Available protein structures:
- PDB: IPR013117 PF07979 (ECOD; PDBsum)
- AlphaFold: IPR013117; PF07979;

= Intimin =

Intimin is a virulence factor (adhesin) of EPEC (e.g. E. coli O127:H6) and EHEC (e.g. E. coli O157:H7) E. coli strains. It is an attaching and effacing (A/E) protein, which with other virulence factors is necessary and responsible for enteropathogenic and enterohaemorrhagic diarrhoea.
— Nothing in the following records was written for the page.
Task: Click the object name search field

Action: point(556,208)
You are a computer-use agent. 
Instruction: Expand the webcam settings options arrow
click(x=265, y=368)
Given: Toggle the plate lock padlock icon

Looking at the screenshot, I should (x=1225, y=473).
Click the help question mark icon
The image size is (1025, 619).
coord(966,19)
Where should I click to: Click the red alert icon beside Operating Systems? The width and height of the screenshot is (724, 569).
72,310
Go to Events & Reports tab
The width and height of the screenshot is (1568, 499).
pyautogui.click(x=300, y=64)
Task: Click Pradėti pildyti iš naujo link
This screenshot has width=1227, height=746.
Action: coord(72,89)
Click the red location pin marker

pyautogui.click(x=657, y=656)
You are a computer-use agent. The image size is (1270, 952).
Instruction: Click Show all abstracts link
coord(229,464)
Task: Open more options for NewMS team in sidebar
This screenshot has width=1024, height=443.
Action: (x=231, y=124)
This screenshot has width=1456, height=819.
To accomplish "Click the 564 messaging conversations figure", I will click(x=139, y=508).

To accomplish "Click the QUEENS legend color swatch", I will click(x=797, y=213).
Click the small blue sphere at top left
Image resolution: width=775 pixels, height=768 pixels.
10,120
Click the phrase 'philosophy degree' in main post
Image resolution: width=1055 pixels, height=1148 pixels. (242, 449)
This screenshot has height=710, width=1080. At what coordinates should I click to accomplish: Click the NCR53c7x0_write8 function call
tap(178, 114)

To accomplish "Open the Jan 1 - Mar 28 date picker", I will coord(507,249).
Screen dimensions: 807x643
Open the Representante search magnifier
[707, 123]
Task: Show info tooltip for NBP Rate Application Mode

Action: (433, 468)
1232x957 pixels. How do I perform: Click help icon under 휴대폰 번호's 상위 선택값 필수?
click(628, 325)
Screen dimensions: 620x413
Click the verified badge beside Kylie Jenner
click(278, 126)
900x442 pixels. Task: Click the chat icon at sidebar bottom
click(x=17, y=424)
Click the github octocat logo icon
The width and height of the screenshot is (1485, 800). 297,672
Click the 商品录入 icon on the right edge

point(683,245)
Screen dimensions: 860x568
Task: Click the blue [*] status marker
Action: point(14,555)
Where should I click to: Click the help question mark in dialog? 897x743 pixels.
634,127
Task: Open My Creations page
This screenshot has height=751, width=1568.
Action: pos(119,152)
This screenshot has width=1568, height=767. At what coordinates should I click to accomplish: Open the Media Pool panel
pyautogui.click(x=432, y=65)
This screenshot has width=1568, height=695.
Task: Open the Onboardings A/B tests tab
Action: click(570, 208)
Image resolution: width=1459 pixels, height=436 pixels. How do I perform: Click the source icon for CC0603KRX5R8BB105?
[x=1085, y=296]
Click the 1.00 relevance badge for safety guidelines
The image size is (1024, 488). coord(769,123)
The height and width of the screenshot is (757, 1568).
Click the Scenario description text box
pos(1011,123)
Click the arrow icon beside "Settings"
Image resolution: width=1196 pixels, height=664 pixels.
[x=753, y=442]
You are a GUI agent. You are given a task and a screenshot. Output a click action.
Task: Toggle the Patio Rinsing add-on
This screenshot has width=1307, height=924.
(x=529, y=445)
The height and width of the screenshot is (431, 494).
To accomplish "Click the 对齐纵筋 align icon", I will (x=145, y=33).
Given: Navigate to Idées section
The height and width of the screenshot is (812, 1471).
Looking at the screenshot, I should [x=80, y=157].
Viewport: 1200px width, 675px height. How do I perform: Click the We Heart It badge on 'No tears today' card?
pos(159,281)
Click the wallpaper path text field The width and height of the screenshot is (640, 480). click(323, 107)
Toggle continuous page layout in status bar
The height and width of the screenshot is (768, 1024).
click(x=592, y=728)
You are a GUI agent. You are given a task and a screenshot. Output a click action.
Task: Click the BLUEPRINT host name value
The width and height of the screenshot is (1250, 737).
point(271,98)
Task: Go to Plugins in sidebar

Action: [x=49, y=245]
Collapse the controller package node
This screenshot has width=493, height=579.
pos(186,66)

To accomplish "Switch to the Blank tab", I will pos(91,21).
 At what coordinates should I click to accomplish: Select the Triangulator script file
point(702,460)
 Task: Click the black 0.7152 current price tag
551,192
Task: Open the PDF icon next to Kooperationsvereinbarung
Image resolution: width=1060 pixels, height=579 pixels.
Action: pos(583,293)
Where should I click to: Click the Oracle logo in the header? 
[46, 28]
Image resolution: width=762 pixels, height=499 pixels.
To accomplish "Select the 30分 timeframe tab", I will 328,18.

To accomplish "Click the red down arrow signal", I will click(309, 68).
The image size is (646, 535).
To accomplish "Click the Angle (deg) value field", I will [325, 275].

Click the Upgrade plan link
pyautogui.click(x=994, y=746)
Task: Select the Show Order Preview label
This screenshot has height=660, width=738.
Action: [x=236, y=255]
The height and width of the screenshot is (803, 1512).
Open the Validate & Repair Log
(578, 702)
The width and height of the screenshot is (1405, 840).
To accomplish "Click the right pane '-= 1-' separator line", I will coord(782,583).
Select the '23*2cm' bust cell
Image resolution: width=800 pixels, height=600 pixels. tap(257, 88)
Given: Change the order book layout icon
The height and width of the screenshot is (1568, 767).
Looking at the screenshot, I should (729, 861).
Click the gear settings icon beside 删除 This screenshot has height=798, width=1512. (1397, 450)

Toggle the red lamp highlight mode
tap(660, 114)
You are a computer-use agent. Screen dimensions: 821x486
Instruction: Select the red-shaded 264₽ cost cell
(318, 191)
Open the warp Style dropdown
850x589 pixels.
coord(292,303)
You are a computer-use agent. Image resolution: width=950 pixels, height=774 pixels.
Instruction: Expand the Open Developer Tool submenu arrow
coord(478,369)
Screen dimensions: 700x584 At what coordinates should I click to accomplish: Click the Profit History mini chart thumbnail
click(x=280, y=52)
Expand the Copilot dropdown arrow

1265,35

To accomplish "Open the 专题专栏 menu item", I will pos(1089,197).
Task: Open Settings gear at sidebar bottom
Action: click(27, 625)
Intimin is expressed on the bacterial cell surface where it can bind to its receptor Tir (Translocated intimin receptor). Tir, and over 25 other bacterial proteins are secreted from attaching and effacing E. coli directly into the cytoplasm of intestinal epithelial cells by a Type three secretion system. Once within the cytoplasm of the host cell, Tir is inserted into the plasma membrane, allowing surface exposure and intimin binding. Tir-intimin interaction mediates tight binding of enteropathogenic and enterohaemorrhagic E.coli to the intestinal epithelia, resulting in the formation of effacing lesions on intestinal epithelia.

The structure of the C-terminal domain has been solved and shown to have a C-lectin type of structure. It is the C-terminal domain that mediates attachment to Tir.

It is a 94 kDa outer membrane protein encoded by eaeA gene in the locus of enterocyte effacement (LEE), a 35-Kb pathogenicity island. Mutations in the eaeA gene result in loss of ability to cause A/E lesions, and is required for full virulence in infected volunteers and animal models. The N-terminal domains of intimin from A/E lesion forming pathogens have high homology with each other and to invasin from Yersinia pseudotuberculosis and Yersinia enterocolitica, whereas the C-terminal domains show less homology.

Antibodies to intimin are present in:

1. Immune colostrum from mothers in EPEC endemic areas
2. The serum of EPEC/EHEC infected children and EPEC infected volunteers
3. Secretions of Citrobacter rodentium infected mice.